Les importations de café en tête d'une étude européenne

Une étude de la Commission européenne place le café en tête des produits que des règles plus strictes sur les pesticides toucheraient le plus.
Un document du 11 août contient un chiffre qui arrête net tout acheteur de café: 332%. C'est la hausse des prix du café en Europe dans un scénario d'une nouvelle étude de la Commission européenne. Le scénario est volontairement extrême, et les auteurs le disent. Reste à savoir pourquoi le café domine cette liste, devant 234 autres produits.
Ce que l'étude sur les résidus de pesticides a réellement modélisé
L'Union européenne interdit beaucoup de pesticides sur ses terres. Leurs traces dans les aliments importés, elle ne les interdit pas pour autant. L'étude du Centre commun de recherche, référencée JRC147659, modélise l'inverse: ramener les limites maximales de résidus des substances les plus lourdes au seuil de quantification.
Sur 976 substances actives non approuvées dans l'Union, 80 répondent aux critères les plus sévères, et 18 seulement dépassent ce seuil tout en apparaissant dans les cargaisons ou autorisées au pays de culture. Ces 18 touchent 235 produits de 86 pays.
Pourquoi les importations de café arrivent en tête
Une colonne explique l'essentiel: le taux d'auto-approvisionnement.
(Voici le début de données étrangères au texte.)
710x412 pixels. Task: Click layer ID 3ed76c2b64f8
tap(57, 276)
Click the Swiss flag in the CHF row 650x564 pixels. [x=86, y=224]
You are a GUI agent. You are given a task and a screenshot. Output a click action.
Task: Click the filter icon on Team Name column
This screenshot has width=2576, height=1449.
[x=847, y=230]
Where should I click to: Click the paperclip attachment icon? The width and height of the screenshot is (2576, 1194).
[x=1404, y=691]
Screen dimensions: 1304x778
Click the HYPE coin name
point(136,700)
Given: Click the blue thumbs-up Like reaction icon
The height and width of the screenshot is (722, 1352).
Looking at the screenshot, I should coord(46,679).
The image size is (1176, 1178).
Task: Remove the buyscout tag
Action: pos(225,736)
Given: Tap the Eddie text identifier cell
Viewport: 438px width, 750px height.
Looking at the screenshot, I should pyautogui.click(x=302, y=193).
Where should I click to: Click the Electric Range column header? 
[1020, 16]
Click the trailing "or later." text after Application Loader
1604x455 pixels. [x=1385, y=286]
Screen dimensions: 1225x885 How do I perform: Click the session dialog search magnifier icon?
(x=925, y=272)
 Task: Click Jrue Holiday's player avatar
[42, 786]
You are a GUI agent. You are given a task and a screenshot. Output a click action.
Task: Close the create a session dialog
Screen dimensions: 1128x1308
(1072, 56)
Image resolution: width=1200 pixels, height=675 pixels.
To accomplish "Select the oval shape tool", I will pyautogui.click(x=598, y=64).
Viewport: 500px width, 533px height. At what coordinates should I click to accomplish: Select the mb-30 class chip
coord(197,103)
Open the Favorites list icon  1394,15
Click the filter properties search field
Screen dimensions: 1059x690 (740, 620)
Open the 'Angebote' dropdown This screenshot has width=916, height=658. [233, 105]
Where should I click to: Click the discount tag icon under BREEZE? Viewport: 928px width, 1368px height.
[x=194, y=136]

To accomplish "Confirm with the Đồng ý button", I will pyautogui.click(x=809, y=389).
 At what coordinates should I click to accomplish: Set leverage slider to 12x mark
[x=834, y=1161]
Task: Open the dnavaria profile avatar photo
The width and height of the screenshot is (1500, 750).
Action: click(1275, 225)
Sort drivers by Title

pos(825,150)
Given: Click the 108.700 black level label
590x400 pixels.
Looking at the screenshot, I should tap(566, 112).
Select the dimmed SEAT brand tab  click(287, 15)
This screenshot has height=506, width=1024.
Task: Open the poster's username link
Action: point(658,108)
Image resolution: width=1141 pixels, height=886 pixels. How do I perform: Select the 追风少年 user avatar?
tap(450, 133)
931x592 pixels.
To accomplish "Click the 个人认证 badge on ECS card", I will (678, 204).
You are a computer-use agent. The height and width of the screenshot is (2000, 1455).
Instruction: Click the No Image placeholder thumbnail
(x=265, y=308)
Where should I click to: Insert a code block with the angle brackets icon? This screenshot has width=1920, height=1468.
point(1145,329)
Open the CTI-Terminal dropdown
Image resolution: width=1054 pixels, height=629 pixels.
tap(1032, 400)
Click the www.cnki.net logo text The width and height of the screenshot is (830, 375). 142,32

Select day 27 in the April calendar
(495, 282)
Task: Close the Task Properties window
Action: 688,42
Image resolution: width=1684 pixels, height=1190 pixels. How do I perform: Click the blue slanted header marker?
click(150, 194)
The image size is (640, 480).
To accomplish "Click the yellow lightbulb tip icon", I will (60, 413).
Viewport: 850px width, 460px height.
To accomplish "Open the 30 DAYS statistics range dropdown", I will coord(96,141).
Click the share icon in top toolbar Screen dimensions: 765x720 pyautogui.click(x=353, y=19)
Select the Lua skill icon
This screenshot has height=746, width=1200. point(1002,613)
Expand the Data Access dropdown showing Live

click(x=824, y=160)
Pour l'orge, l'Union produit 112,2% de sa consommation, pour le blé 122,4%. Pour le café, 0%. Un manque d'agrumes, les producteurs espagnols le comblent. Du café, personne n'en cultive en Europe.
Deux substances pèsent ici, le cyproconazole et le glufosinate, avec des indices d'usage dans 29 pays qui représentent plus de 80% du café vert acheté par l'Union. Pour les exportateurs de café, une limite plus stricte n'est pas une question de changement d'origine, puisque les origines visées sont le marché. Les règles européennes ont déjà touché la catégorie, comme les règles d'emballage sur les capsules l'ont montré.

Les 332% sont un plafond, pas une prévision
Le chiffre haut vient du scénario dit no adaptation bound, où chaque exportateur utilisant l'une des 18 substances continue et perd le marché européen. Les importations agricoles de l'Union reculent alors de 41% en volume, le café de 56%, et les prix à la consommation du café montent de 332%.
Les auteurs sont nets sur sa valeur. Le document n'est pas une étude d'impact, ne couvre ni l'environnemental ni le social, et ses résultats bornent une fourchette plausible au lieu d'en prédire une. Le chiffre marque le bord extérieur, pas une étiquette de prix.
Ce que disent les scénarios intermédiaires
L'adaptation change le tableau. Dans la version intermédiaire, où une partie des producteurs change de pratiques et où le coût d'exportation monte de 20%, les importations totales reculent de 8% et les prix du café en Europe montent de 6%. Dans le scénario le plus bas, elles reculent de 0,4% et rien ne bouge au-delà d'1%.
Le bout lointain de la chaîne retient moins l'attention. Dans le scénario le plus dur, les prix payés aux producteurs exportateurs baissent aussi, le plus fortement pour le café, de près de 15%. C'est la pression que des instruments comme le prix minimum Fairtrade doivent amortir.

La rouille du caféier est le vrai obstacle
Sous la modélisation se cache un champignon. Le cyproconazole est pulvérisé contre la rouille du caféier, et l'étude de cas a trouvé ses résidus dans 13% des cargaisons de grains du Brésil, premier fournisseur. Aucun des produits les plus efficaces là-bas contre la maladie n'est approuvé dans l'Union. Les solutions autorisées relèvent les coûts de production d'environ 20% à 40%.
Rien de tout cela n'est une décision. Aucune proposition déposée, aucune date; c'est une recherche qui pourra nourrir une évaluation ultérieure. La prochaine fois qu'un chiffre comme 332% surgit dans un titre, la bonne question est de quel scénario il sort, et ce qu'il supposait des gens qui cultivent la plante.